# [Aim of the exercise]
Transcribe the lines starting at the line that contains "Open browser settings and more menu" and ending at the line that contains "Looking at the screenshot, I should click(103, 310).", copying only those lines exactly as they appear.
##### Task inputs
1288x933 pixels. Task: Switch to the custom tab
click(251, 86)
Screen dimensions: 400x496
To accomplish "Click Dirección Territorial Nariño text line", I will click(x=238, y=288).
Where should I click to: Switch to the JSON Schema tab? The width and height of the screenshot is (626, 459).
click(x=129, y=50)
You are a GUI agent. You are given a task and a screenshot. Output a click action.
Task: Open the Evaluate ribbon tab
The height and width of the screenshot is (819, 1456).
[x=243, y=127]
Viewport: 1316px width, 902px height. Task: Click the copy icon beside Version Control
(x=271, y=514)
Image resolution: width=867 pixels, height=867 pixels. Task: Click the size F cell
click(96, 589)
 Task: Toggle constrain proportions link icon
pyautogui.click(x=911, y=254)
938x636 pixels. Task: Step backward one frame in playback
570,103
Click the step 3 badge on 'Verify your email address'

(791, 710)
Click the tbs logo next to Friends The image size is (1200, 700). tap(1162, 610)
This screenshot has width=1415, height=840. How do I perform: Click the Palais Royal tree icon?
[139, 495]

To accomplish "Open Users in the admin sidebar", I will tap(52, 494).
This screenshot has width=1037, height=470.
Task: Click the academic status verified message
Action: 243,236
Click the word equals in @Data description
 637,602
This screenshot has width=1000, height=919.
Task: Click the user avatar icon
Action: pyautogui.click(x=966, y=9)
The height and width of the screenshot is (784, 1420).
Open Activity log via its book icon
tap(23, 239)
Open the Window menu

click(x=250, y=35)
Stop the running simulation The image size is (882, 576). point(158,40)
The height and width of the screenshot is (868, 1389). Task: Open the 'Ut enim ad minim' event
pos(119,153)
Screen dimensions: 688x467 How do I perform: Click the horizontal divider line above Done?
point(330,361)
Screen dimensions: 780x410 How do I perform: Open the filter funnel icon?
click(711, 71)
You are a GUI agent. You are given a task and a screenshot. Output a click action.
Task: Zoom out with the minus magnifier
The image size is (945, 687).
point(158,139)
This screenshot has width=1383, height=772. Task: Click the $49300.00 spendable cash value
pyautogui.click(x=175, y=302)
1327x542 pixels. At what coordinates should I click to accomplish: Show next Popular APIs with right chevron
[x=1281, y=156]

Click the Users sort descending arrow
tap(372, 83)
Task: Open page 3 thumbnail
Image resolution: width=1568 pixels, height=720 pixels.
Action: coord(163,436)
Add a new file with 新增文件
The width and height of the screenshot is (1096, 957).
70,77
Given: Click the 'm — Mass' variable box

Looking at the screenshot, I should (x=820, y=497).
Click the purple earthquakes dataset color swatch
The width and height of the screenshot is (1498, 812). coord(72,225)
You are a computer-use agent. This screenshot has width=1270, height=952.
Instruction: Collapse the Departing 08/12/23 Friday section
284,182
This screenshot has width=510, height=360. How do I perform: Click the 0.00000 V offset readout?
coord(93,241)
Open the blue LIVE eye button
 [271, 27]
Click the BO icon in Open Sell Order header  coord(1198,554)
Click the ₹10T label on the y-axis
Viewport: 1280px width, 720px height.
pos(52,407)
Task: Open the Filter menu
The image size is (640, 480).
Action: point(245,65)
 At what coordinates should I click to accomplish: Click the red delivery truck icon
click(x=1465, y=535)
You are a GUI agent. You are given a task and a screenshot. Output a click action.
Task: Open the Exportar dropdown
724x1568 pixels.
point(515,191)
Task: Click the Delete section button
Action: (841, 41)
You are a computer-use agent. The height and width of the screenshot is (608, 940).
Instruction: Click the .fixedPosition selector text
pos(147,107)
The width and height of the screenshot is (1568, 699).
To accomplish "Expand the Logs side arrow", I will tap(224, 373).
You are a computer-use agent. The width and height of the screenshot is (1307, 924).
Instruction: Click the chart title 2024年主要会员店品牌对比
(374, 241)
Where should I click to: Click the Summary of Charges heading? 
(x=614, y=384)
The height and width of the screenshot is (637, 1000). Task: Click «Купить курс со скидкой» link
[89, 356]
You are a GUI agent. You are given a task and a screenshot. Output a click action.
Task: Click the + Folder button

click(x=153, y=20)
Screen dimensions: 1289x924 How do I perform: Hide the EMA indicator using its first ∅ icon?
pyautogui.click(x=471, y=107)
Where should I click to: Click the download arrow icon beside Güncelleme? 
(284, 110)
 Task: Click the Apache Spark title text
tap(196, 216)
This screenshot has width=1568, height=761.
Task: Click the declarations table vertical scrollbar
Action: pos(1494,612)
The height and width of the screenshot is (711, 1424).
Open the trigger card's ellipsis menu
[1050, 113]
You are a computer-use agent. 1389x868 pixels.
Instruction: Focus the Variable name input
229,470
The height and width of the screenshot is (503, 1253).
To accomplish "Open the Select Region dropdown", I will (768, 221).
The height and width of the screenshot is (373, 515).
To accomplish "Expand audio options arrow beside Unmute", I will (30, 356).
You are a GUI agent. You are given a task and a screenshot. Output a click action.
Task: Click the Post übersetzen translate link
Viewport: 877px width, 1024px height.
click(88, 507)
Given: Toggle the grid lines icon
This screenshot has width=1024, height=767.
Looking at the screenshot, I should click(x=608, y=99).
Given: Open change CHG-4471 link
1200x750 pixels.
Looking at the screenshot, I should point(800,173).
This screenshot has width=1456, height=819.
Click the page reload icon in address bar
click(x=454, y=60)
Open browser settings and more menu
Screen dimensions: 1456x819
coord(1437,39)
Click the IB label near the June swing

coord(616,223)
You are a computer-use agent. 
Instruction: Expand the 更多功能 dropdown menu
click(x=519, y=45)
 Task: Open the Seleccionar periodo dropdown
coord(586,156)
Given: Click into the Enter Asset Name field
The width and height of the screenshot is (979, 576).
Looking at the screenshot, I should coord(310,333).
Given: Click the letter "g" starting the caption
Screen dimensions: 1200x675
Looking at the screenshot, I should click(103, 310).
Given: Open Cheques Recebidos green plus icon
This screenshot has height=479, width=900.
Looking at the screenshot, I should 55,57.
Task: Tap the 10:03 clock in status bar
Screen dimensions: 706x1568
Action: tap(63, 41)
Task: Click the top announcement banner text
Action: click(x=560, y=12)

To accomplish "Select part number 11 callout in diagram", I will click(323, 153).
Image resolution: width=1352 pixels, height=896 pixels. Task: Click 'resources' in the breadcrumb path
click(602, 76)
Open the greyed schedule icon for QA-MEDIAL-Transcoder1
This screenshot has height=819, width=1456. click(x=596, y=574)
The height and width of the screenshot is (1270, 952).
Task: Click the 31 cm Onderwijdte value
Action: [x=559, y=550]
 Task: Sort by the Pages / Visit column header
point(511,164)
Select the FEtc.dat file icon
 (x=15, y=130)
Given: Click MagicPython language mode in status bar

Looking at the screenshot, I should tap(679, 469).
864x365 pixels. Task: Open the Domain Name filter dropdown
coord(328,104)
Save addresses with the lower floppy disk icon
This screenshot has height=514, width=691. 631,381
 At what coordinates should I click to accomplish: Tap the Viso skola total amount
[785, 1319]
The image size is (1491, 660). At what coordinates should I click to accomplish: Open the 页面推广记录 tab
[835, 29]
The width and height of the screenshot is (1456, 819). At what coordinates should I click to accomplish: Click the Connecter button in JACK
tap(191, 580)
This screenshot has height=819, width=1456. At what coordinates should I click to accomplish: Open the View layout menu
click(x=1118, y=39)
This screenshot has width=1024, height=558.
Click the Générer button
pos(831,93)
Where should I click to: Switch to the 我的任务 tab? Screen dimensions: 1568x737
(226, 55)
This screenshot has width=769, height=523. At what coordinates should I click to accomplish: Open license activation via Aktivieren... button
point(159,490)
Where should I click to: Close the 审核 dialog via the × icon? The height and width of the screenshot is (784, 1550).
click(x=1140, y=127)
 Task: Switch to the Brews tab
##########
# [Solution for this task]
Open browser settings and more menu
Screen dimensions: 1456x819
coord(1437,39)
Click the IB label near the June swing

coord(616,223)
You are a computer-use agent. 
Instruction: Expand the 更多功能 dropdown menu
click(x=519, y=45)
 Task: Open the Seleccionar periodo dropdown
coord(586,156)
Given: Click into the Enter Asset Name field
The width and height of the screenshot is (979, 576).
Looking at the screenshot, I should coord(310,333).
Given: Click the letter "g" starting the caption
Screen dimensions: 1200x675
Looking at the screenshot, I should click(103, 310).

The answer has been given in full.